Metacognitive strategy training. The main purpose of strategy training research is to explore: (a) how specific sets of metacognitive strategies help people monitor conflicting thoughts and build a coherent understanding of a subject domain; (b) how specific metacognitive strategies will help people develop deep principles about the concepts learned; and (c) how different types of instructional supports for metacognitive strategies influence students’ engagement in metacognitive activities. Metacognitive strategy training is usually used during the acquisition of either domain-specific or self-as-learner knowledge. Students usually stop at fixed intervals while learning specific subject domains to reflect on and revise their work. The interventions usually do not involve changing the existing school curriculum and classroom culture. The most effective approach to strategy training seems to be prompting students to self-explain or self-question as a way to engage in metacognitive thinking and modeling through social interactions.
The act of explanation helps students become aware of the strategies they are using and the content they are learning. For instance, Siegler and Jenkins' (1989) found children who were aware of using a new strategy subsequently generalized it more to other problems. However, research also indicates that students often fail to check and monitor whether or not they understand the content knowledge they are learning if they are not explicitly trained to do so (Brown et al., 1983). Chi et al., (1994) found that prompting self-monitoring in students leads to such awareness and stronger learning outcomes. Moreover, the prompted students who generated a large number of self-explanations (the high explainers) learned with greater understanding than the low explainers. Chi et al., (1994) reported that such monitoring through self-explanation helped students recognize principles underlying the content and procedures learned, not just the procedures. This provides an important basis for the development of adaptive expertise (Hatano & Inagaki, 1986).

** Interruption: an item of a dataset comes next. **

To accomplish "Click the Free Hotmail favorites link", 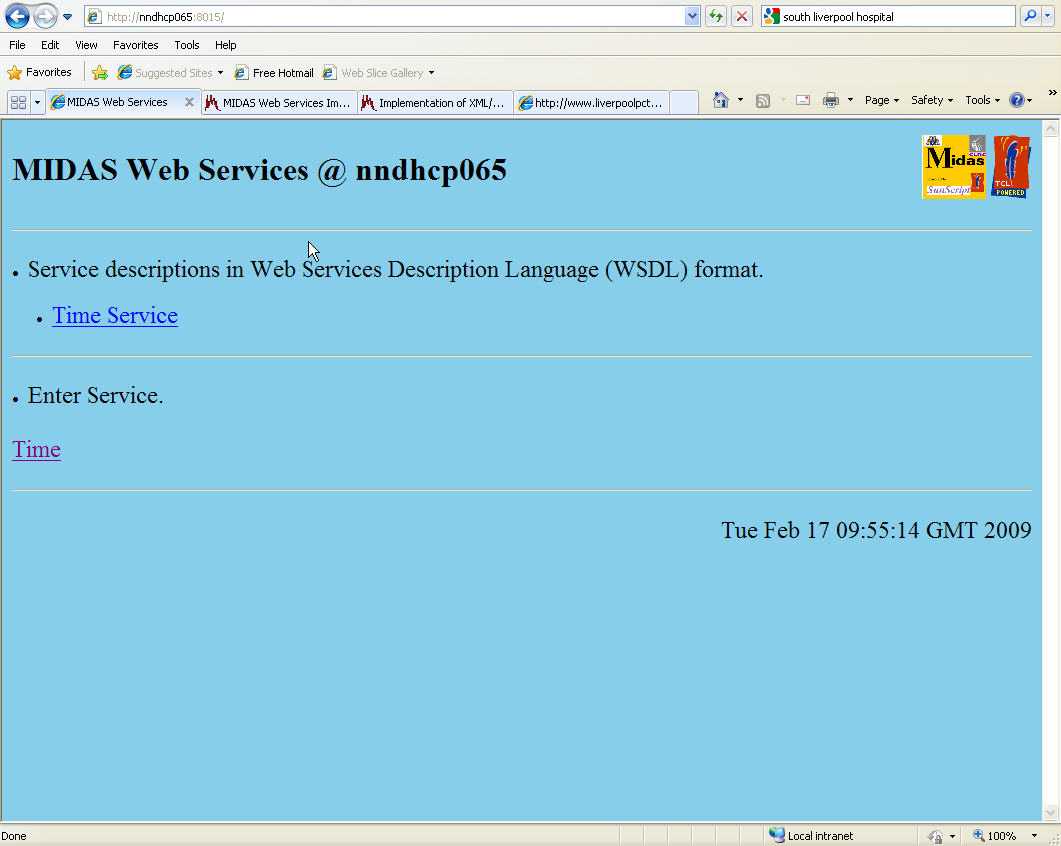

Researchers have also used video technologies to model effective strategy applications. For instance, Bielaczyc and her colleagues used video to model effective learning strategies employed by good problem solvers in the domain of LISP programming (Bielaczyc, Pirolli & Brown, 1995). Students were exposed to specific metacognitive strategies and received explicit training in their use. They found that mere exposure to good learning models was not sufficient. The key to the success in their design was to have students experience these strategies in their own learning, explicitly compare their own performance with that of the model, and take actions to revise ineffective learning approaches.